[TASK TO COMPLETE] Reproduce the section of the Country Road complaint article between "Mr Misso sent" and "its customer base.", inclusive.

=== PROVIDED PASSAGE ===

Complaint: Country Road customer Richard Misso.

Complaint: Country Road customer Richard Misso. Photo: Mal Fairclough

Richard Misso has been a loyal Country Road customer for more than 25 years. But flicking through its latest catalogue something caught his eye - a lack of models beyond the white Anglo-Saxon stereotype.

"There were no models of any ethnic diversity, which makes people like me feel invisible," said Mr Misso, who is of Sri Lankan, Dutch and German descent.

What he did next resulted in a Facebook spat that saw Country Road admit to removing a public complaint from its site and highlighted the fraught world of interaction between customers and companies online.

Mr Misso sent two emails to Country Road customer service asking why the brand appeared to use only white models, despite the racial diversity of its customer base.

When his inquiries went unanswered after two days, Mr Misso posted his correspondence on the Country Road Facebook page.

Within 30 minutes, the Melbourne man estimates his post had received about 70 likes, shares and comments.

Customer service then contacted Mr Misso on Facebook, denying Country Road discriminated and asking for his telephone number to take the conversation offline.

Mr Misso replied he would like to keep the conversation online, but the full conversation was removed from Country Road's Facebook page. When contacted by Fairfax Media, Country Road said it had featured models with a wide range of ethnic backgrounds and denied it had removed Mr Misso's post instead saying it was caught by the spam filter.

=== DATASET EXCERPTS ===

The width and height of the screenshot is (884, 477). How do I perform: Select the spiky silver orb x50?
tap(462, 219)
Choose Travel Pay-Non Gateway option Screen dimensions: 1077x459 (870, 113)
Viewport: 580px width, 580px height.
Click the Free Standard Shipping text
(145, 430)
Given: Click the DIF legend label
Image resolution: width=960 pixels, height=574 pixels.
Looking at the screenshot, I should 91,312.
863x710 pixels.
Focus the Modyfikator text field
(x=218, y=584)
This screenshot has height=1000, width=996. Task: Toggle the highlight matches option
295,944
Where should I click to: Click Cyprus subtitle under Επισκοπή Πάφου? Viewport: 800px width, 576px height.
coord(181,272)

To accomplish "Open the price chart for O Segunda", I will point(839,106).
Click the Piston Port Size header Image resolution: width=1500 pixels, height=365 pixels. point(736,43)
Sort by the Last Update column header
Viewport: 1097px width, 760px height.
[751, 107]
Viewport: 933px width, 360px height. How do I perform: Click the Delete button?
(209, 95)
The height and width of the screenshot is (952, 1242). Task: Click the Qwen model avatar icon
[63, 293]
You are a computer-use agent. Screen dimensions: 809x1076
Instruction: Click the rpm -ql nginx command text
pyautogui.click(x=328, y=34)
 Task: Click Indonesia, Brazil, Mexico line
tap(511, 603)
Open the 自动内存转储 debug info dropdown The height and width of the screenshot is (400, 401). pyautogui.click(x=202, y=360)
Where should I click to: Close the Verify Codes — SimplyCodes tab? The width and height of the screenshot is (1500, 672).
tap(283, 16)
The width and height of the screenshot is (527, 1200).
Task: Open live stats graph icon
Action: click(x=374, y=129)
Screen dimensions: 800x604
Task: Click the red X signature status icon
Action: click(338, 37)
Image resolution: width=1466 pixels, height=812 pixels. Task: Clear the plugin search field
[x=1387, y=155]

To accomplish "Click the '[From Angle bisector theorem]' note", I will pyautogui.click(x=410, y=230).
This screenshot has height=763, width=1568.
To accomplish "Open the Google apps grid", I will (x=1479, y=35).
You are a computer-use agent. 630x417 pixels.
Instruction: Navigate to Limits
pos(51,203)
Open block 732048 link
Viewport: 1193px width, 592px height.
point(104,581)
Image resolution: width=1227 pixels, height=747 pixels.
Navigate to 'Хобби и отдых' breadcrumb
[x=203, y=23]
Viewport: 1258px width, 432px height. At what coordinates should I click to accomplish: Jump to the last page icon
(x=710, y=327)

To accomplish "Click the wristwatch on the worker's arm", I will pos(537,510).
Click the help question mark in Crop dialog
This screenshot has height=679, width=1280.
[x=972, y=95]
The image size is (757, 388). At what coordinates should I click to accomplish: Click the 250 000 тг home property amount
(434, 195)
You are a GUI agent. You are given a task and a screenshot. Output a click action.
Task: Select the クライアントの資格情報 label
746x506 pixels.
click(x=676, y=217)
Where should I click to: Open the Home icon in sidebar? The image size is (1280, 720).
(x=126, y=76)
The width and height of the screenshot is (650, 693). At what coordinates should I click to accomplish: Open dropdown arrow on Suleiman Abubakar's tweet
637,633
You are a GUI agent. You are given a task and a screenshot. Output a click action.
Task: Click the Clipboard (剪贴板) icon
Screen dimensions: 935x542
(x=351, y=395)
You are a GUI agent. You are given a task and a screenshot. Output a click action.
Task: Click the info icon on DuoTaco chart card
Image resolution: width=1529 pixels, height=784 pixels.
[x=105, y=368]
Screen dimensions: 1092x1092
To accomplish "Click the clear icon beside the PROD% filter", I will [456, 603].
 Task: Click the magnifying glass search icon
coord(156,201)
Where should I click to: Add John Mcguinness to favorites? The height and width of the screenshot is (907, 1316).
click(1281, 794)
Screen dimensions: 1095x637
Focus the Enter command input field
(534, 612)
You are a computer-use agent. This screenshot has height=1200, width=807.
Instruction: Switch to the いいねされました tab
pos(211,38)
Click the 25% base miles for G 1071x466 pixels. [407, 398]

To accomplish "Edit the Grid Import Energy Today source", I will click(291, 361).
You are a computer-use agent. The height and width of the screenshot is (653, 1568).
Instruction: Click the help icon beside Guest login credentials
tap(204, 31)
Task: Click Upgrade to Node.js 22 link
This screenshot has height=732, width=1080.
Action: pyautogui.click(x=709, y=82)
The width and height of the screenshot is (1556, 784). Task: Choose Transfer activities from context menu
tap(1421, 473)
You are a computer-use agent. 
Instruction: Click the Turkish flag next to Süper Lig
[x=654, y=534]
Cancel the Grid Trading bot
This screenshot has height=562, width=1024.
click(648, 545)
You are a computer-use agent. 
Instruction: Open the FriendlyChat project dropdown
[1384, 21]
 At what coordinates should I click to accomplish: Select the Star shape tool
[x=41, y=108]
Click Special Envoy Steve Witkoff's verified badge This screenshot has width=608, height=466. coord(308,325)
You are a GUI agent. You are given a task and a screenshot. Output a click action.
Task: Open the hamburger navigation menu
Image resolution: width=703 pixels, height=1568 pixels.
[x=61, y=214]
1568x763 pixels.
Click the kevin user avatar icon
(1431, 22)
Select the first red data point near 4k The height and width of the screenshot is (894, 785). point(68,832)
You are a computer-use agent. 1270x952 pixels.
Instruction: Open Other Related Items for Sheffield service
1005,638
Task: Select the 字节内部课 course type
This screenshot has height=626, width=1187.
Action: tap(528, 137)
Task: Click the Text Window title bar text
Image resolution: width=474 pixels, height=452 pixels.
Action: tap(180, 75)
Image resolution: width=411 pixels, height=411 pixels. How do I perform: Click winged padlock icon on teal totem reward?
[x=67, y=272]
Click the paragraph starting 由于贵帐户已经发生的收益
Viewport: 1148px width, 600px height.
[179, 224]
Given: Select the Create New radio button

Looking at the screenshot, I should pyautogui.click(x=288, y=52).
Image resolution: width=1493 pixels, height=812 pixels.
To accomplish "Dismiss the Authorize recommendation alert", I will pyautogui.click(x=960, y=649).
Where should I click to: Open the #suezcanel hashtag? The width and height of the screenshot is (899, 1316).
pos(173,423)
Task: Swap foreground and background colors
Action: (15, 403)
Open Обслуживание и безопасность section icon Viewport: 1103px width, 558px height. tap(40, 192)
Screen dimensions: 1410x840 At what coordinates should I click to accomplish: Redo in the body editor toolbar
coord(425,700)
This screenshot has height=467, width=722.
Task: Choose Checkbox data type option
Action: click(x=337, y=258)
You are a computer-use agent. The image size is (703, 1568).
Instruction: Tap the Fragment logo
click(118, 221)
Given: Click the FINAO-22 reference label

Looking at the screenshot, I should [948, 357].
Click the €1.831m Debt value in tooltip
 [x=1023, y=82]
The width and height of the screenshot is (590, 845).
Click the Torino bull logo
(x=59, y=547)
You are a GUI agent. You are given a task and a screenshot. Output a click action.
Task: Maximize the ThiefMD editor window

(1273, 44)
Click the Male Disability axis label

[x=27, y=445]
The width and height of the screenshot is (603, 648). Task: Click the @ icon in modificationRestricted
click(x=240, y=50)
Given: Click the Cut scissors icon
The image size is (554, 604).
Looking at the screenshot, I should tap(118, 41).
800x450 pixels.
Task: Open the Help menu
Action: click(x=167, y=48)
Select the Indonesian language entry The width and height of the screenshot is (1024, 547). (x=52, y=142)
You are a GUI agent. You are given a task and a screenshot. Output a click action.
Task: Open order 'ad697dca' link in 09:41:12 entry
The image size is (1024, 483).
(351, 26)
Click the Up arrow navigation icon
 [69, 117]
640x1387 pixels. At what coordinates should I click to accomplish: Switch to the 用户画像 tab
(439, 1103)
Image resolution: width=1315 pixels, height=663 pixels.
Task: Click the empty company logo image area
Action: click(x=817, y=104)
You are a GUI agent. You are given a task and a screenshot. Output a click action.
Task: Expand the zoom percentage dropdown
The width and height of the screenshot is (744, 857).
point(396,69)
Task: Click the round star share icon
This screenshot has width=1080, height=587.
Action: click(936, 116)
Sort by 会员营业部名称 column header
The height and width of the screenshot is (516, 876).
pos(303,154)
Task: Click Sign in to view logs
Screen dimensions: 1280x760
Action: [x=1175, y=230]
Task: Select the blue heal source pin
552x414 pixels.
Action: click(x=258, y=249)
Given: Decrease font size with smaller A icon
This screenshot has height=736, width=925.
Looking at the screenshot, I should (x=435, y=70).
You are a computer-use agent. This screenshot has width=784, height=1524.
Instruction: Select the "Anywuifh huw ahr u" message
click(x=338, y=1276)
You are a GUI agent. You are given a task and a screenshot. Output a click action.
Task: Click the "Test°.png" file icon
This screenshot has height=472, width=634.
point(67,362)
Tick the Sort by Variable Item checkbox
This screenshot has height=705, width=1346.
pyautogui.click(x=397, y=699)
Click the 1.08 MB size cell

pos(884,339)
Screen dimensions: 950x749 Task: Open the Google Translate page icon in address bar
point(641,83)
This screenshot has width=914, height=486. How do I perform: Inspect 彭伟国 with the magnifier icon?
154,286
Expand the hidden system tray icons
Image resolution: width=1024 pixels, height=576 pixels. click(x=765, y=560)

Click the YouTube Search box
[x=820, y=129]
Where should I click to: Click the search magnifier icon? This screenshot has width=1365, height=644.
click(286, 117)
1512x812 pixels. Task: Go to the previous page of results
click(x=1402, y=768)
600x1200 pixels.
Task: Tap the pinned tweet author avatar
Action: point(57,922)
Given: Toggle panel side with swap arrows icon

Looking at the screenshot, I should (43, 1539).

===

[WRITTEN SOLUTION]
Mr Misso sent two emails to Country Road customer service asking why the brand appeared to use only white models, despite the racial diversity of its customer base.